U.S. Senator Elizabeth Warren (D-MA) asks a question to Sarah Bloom Raskin, nominated to be vice chairman for supervision and a member of the Federal Reserve Board of Governors, during a Senate Banking, Housing and Urban Affairs Committee confirmation hea
U.S. Senator Elizabeth Warren (D-MA) asks a question to Sarah Bloom Raskin, nominated to be vice chairman for supervision and a member of the Federal Reserve Board of Governors, during a Senate Banking, Housing and Urban Affairs Committee confirmation hearing on Capitol Hill in Washington, D. Reuters / KEN CEDENO

Sarah Bloom Raskin's decision Tuesday to withdraw her nomination as the Federal Reserve's Wall Street cop further delays rule changes that have been in limbo since Randal Quarles stepped down as vice chair for supervision in October.

A Fed controlled by Democrats will pursue the same broad agenda regardless of who is in the supervision seat, and staff and governors may be able to work on some measures while the White House figures out a new nominee, analysts said.

REQUIREMENT 1 ▸ According to the article about Sarah Bloom Raskin's withdrawal, when did Randal Quarles step down as vice chair for supervision?
REQUIREMENT 2 ▸ List every person named in the article about Sarah Bloom Raskin's withdrawal, including in the photo caption and credit.
REQUIREMENT 3 ▸ Carry on the article about Sarah Bloom Raskin's withdrawal with the next few paragraphs.

Saved entries:
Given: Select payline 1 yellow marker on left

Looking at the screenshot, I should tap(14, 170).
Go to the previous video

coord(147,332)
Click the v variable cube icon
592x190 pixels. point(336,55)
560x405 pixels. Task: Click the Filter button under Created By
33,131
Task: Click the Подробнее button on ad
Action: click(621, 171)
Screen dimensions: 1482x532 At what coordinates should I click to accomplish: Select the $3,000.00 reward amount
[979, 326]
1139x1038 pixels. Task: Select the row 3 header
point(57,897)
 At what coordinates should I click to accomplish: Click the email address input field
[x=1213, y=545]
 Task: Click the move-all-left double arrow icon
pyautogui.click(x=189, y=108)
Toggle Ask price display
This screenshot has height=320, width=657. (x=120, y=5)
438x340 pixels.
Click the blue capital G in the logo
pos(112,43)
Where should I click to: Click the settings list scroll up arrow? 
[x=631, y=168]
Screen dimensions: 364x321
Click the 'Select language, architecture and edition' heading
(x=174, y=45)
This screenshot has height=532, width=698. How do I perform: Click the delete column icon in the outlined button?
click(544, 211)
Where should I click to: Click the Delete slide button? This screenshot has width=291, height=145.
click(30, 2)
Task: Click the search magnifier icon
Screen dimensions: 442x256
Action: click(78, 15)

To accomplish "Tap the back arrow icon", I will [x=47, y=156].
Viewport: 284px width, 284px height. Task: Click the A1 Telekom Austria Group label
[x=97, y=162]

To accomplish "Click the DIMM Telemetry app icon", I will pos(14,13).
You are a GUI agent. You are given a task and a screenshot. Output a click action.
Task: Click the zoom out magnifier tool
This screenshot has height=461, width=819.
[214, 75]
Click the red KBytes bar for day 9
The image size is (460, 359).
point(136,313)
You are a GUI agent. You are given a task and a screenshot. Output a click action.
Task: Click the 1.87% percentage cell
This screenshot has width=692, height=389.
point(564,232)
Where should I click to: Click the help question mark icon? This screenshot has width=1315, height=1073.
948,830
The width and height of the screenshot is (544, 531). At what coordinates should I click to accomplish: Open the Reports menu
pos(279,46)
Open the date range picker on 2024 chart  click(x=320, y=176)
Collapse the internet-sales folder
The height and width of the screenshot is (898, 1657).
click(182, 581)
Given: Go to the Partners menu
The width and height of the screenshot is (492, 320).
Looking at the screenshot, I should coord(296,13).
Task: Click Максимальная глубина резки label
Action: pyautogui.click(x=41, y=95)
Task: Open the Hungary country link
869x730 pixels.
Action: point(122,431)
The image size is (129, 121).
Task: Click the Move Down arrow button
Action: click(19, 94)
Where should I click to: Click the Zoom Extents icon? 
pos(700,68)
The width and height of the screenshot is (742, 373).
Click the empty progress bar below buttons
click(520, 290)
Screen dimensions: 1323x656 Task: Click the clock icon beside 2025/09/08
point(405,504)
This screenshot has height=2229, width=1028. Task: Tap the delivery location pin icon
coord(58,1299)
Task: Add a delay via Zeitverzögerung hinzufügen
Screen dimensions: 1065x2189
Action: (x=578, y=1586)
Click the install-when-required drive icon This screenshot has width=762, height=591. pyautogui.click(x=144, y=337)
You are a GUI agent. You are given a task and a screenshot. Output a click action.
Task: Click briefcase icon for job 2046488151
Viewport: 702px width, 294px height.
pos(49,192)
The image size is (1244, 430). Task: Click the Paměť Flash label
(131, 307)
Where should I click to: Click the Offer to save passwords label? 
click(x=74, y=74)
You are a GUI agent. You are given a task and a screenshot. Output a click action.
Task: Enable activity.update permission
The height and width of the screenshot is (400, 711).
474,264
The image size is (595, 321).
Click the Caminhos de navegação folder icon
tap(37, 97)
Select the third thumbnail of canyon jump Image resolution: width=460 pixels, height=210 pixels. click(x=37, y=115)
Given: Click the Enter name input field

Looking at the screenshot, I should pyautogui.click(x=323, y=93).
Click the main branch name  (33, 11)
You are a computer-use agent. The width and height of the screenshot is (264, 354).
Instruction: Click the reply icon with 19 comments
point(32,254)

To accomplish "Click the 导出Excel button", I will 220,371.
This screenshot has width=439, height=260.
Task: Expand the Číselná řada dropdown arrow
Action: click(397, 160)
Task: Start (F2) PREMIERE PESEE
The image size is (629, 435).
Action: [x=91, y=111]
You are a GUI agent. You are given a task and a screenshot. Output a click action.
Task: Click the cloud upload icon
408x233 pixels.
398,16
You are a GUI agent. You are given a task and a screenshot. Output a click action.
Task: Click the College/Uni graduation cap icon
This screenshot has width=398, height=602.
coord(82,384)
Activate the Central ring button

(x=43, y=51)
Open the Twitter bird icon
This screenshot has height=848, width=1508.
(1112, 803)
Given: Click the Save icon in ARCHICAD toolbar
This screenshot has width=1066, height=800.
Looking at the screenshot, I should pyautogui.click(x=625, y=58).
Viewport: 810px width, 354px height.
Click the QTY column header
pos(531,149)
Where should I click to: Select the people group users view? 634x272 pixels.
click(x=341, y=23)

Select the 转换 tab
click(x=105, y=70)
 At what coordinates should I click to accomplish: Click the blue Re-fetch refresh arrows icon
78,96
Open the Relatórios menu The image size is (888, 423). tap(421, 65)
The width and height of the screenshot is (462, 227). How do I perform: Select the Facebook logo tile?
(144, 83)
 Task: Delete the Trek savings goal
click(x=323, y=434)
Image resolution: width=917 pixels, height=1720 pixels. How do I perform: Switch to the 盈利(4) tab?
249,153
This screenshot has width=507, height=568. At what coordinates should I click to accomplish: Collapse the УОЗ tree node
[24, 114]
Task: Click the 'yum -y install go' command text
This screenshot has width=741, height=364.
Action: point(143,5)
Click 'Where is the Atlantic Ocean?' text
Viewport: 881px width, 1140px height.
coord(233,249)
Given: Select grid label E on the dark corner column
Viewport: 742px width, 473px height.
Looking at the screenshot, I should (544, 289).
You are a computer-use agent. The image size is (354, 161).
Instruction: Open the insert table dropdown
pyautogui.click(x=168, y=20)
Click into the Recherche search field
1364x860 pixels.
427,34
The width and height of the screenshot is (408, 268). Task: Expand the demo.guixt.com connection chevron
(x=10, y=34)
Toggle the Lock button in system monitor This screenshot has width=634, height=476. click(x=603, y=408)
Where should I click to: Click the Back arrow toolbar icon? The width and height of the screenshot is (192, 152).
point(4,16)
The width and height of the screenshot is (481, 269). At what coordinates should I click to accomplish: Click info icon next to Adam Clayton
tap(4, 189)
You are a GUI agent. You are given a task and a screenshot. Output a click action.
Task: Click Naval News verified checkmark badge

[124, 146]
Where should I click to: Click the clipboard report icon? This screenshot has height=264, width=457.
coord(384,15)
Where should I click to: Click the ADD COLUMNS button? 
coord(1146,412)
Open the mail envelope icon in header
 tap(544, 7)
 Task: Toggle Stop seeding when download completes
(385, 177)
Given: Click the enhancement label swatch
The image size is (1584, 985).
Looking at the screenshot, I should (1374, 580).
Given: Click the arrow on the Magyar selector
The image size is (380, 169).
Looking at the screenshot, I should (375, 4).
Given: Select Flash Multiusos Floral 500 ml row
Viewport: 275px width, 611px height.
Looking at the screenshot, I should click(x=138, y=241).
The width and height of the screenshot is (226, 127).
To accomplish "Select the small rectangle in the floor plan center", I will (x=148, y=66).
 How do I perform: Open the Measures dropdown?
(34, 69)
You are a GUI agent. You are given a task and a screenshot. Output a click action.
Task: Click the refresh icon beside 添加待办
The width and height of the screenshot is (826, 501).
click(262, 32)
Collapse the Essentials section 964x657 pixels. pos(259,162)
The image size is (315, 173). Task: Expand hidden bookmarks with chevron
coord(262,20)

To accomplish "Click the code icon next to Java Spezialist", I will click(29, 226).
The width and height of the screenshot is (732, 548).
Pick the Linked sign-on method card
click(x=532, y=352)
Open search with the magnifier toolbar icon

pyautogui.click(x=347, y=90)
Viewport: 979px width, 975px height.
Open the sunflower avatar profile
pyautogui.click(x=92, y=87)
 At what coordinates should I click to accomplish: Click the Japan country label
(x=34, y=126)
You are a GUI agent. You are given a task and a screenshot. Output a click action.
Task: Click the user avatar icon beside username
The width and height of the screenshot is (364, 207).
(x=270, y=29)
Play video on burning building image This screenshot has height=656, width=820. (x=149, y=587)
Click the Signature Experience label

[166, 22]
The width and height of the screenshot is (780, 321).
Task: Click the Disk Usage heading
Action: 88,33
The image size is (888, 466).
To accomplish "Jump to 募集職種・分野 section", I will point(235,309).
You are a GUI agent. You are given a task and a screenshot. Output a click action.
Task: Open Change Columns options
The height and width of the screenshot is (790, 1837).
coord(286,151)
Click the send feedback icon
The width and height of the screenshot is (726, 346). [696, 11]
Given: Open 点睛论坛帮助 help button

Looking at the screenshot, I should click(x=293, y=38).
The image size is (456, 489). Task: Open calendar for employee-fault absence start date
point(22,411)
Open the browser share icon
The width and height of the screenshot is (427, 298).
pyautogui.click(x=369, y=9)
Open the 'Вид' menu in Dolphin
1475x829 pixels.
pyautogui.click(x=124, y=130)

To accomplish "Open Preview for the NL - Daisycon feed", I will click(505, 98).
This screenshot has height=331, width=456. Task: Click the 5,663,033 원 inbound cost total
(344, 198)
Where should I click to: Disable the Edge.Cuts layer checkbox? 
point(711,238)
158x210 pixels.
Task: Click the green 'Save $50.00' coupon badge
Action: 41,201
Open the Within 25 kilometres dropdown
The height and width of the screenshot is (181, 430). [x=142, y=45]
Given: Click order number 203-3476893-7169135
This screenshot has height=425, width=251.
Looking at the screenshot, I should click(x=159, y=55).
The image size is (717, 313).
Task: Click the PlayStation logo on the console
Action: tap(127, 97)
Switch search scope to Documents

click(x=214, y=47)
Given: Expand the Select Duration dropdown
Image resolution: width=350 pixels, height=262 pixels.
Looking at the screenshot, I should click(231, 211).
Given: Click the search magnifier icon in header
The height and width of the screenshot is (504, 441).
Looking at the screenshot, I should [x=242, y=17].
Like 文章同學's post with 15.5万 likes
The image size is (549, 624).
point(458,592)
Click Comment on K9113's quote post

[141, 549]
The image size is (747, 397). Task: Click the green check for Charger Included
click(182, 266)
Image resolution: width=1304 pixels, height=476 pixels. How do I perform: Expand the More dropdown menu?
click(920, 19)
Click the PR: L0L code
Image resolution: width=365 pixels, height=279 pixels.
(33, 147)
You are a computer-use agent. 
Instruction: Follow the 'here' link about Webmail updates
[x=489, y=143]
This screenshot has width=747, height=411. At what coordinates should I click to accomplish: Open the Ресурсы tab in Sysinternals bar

WRITTEN ANSWER 1 ▸ He stepped down in October.

WRITTEN ANSWER 2 ▸ Elizabeth Warren, Sarah Bloom Raskin, Ken Cedeno, Randal Quarles

WRITTEN ANSWER 3 ▸
But major policy decisions will need to be led and backed by a confirmed Fed official to gain support in Congress. Here is the regulatory agenda that will fall to a confirmed vice chair:


Over the past four years, Quarles led a review of regulations introduced following the 2007-2009 global financial crisis, arguing they were too blunt and onerous. Democrats accused Quarles of saving Wall Street billions of dollars while increasing systemic risks, and they want the Fed to revisit some of those changes.

Among the most contentious were revisions to the "Volcker Rule" curbing speculative bank investments; scrapping a requirement for big banks to hold capital against certain swap trades and stripping the Fed of its power to fail banks on their annual "stress tests" based on subjective concerns.

Whoever replaces Quarles would have to pick which of these to address. Even if Raskin had been confirmed quickly, the process of overhauling many of these rules was expected to be extremely time-consuming.


Climate change, a top policy priority for Democrats, is expected to rapidly rise on the Fed agenda under new leadership.

So far, the Fed has asked lenders to explain how they are mitigating climate change-related risks to their balance sheets, with the industry expecting to progress to a formal climate change scenario analysis in 2023, Reuters has reported.

Those projects are expected to accelerate. The big question will be whether the Fed pushes for restrictions or stiffer capital requirements on banks with significant exposures to polluting industries or other climate-specific risks.

Fed officials may end up treading more carefully than progressives had hoped, as Raskin's nomination was ultimately sunk by concerns she would push too aggressively on climate risk.


The delay in finding Quarles' replacement may compound a logjam in approving bank tie-ups since last year due to uncertainty over Fed personnel changes.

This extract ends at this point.